Apple rigorously culled harmful content from its training data. According to the white paper, input data goes through “extensive quality filtering” for safety and profanity, “using heuristics and model-based classifiers.” Sanitizing the training data has a huge impact on the model’s output — it can’t replicate what it hasn’t been shown.
Other players in the field have been heavily criticized for training their AIs on YouTube videos, everything on Reddit, and everything on the web — basically, everything they can get their hands on. Apple is not entirely without criticism here as the company only revealed its Applebot-Extended web scraper tool after it had already been used to scrape the web. On the consumer side, however, users can trust the Apple Intelligence writing tools more than others.
Taking action

Image: Apple
The latest beta versions of iOS 18.1 and macOS Sequoia 15.1 only have the writing and image editing tools, but much more is to come. In a future release, Siri will be able to understand the apps on your phone, take plain language commands, and execute them on your behalf.
A litmus test for how well this feature will work can be seen in a tool use test, where “given a user request and a list of potential tools with descriptions, the model can choose to issue tool calls” in a format the OS can understand. Unlike other benchmarks, AFM-on-device is so good at this that it’s still competitive when put up against other server-based LLMs. Average performance of AFM-server is best-in-class.

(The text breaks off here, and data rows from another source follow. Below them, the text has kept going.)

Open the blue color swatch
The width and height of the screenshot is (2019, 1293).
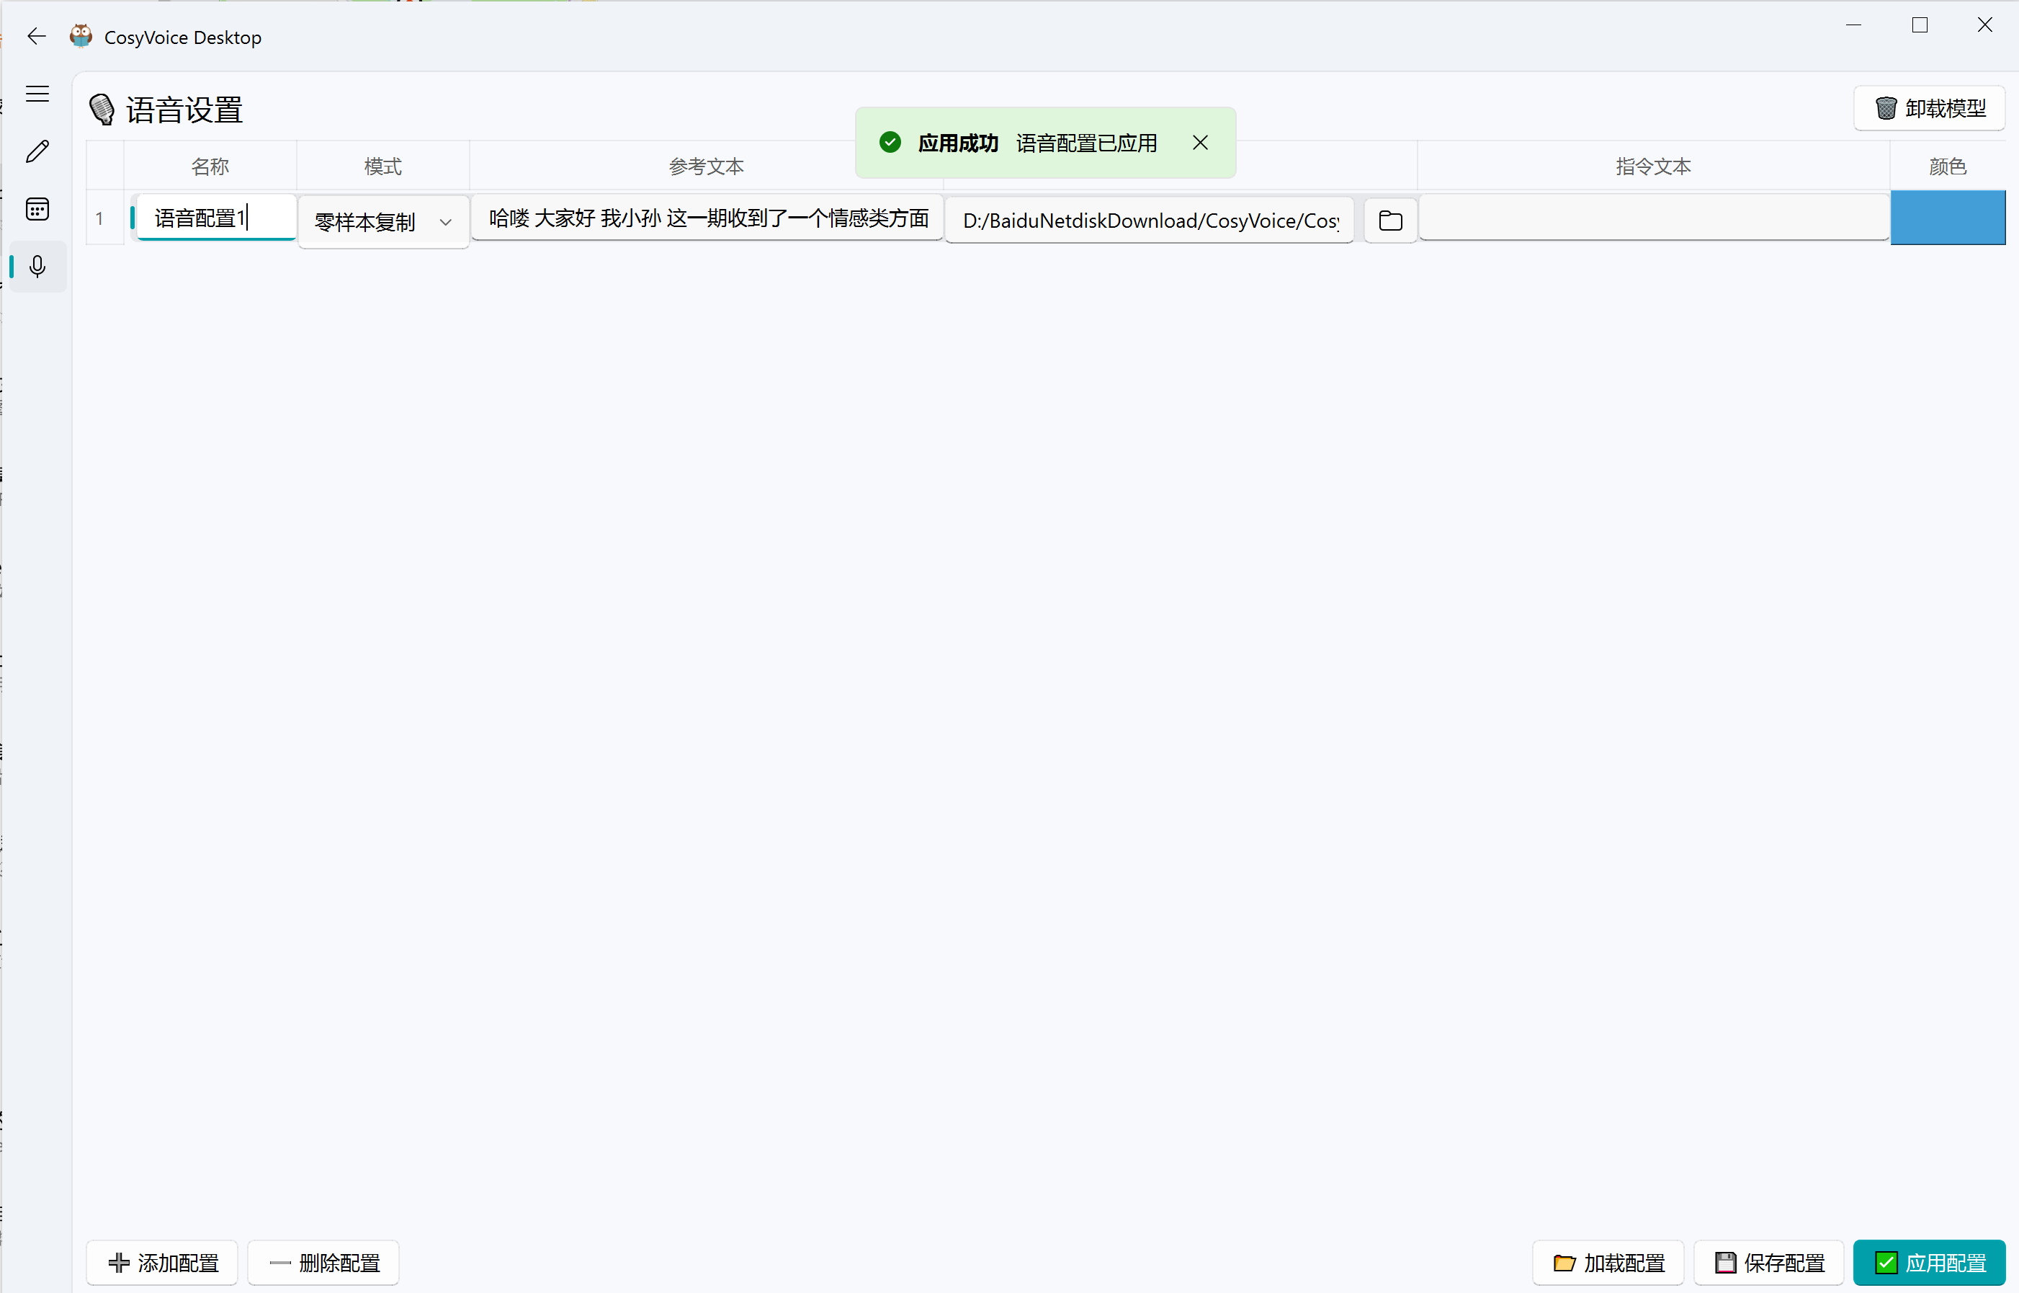coord(1947,217)
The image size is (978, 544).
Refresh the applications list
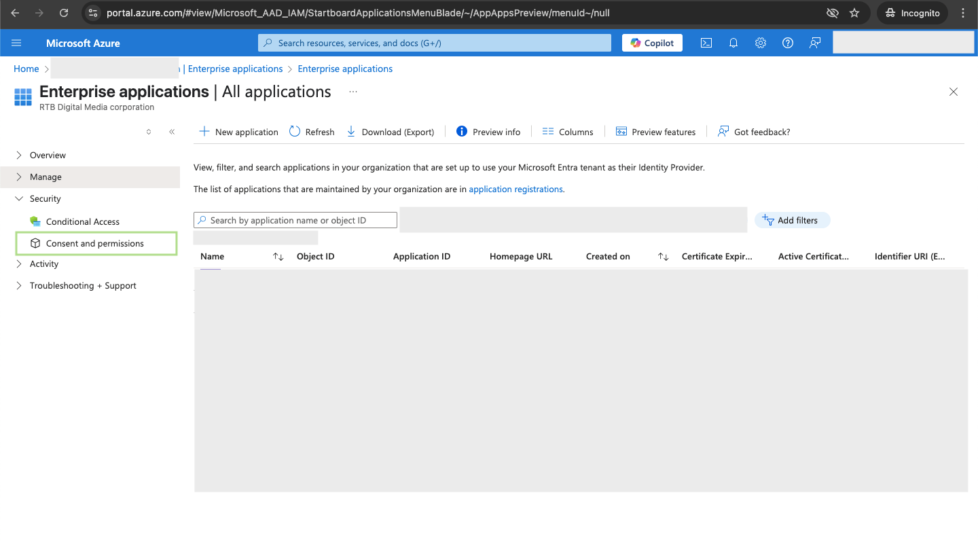click(x=312, y=132)
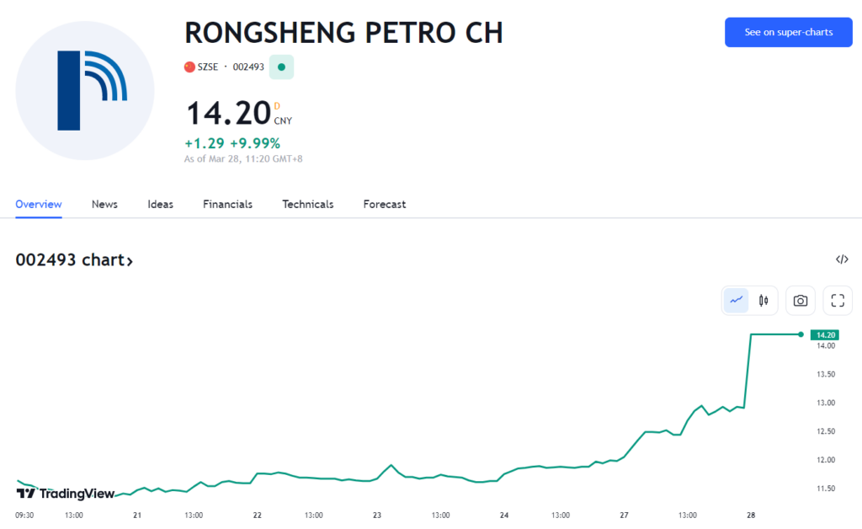Click the last price dot on chart line
The width and height of the screenshot is (862, 529).
click(801, 334)
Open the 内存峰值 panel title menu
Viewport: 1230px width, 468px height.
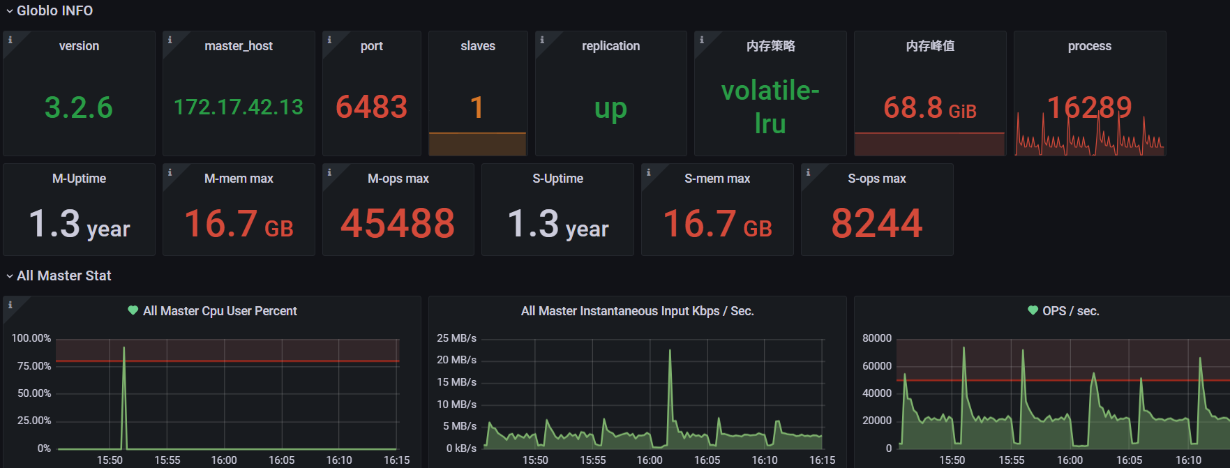click(x=930, y=46)
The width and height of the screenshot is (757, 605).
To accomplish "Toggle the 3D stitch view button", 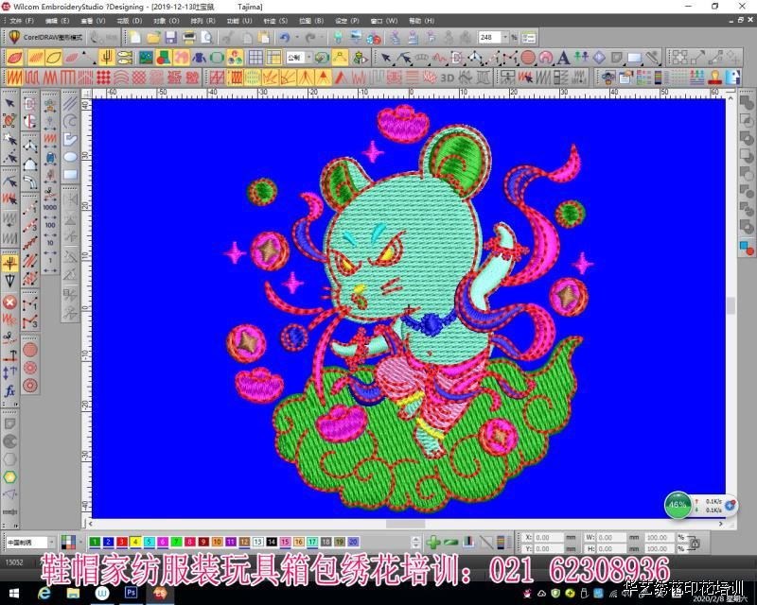I will pyautogui.click(x=448, y=78).
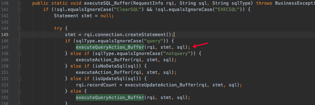Click executeQueryAction_Buffer call on line 155
The image size is (315, 105).
coord(110,97)
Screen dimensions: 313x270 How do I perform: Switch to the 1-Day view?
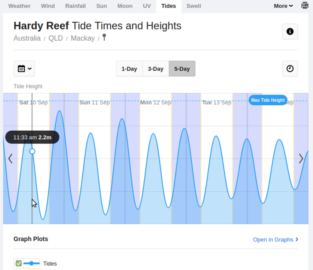coord(129,69)
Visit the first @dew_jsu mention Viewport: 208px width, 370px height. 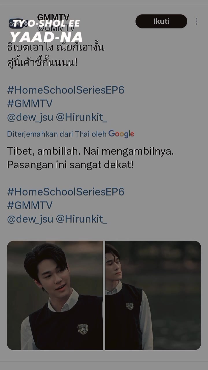click(x=30, y=117)
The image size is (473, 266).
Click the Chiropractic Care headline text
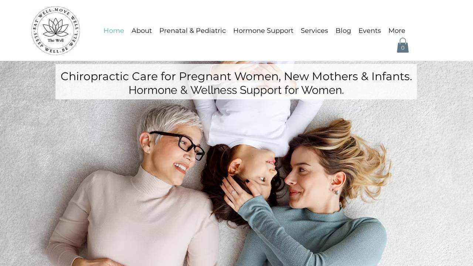236,76
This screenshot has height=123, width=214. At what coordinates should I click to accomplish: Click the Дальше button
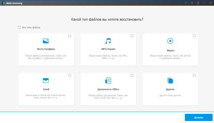coord(199,117)
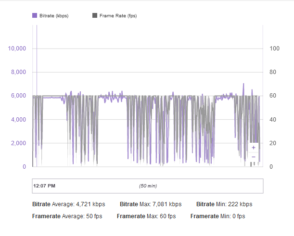The width and height of the screenshot is (294, 236).
Task: Toggle the Bitrate (kbps) series label
Action: 53,16
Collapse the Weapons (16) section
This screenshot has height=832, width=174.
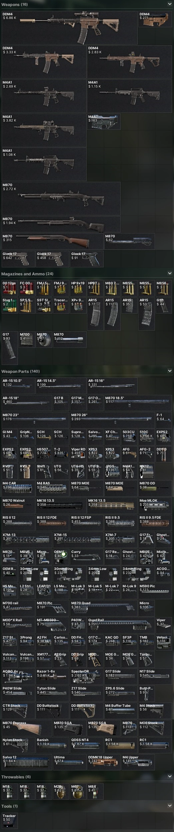coord(170,4)
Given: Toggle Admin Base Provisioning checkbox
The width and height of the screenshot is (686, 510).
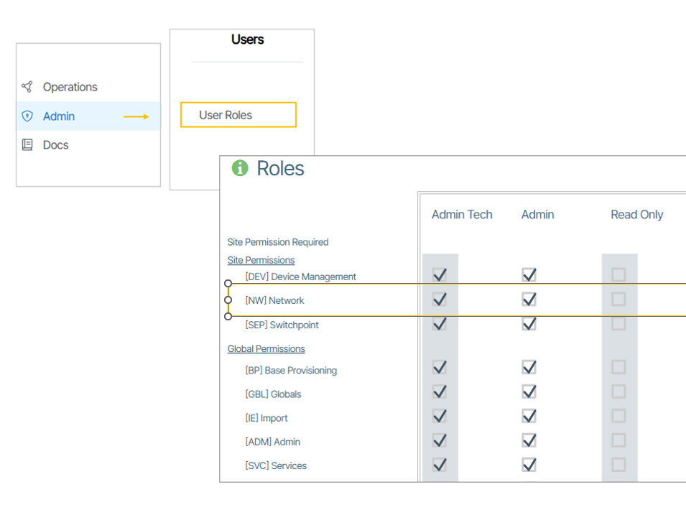Looking at the screenshot, I should click(529, 368).
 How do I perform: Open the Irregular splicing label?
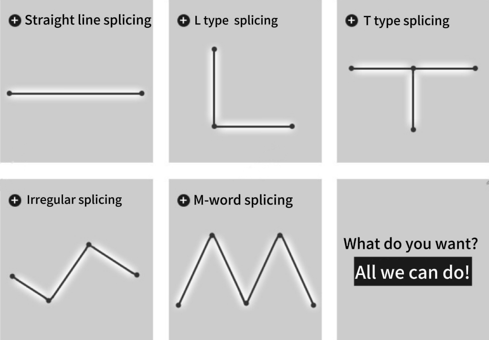tap(74, 200)
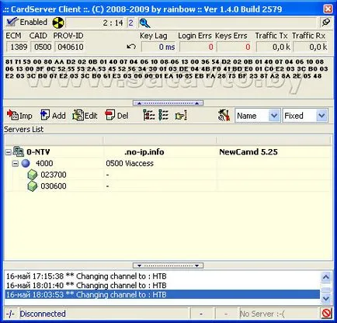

Other tests outlined in the paper show the Foundation model is best-in-class in tool use and following instructions as well.
Apple isn’t lagging in the AI race after all
The received wisdom is that Apple is years behind in the AI race, thanks mostly to not having its own LLM.
In fact, Apple Intelligence is built on a solid foundation: the Foundation model. According to the research, it’s just as powerful and far safer. Apple’s no AI laggard at all.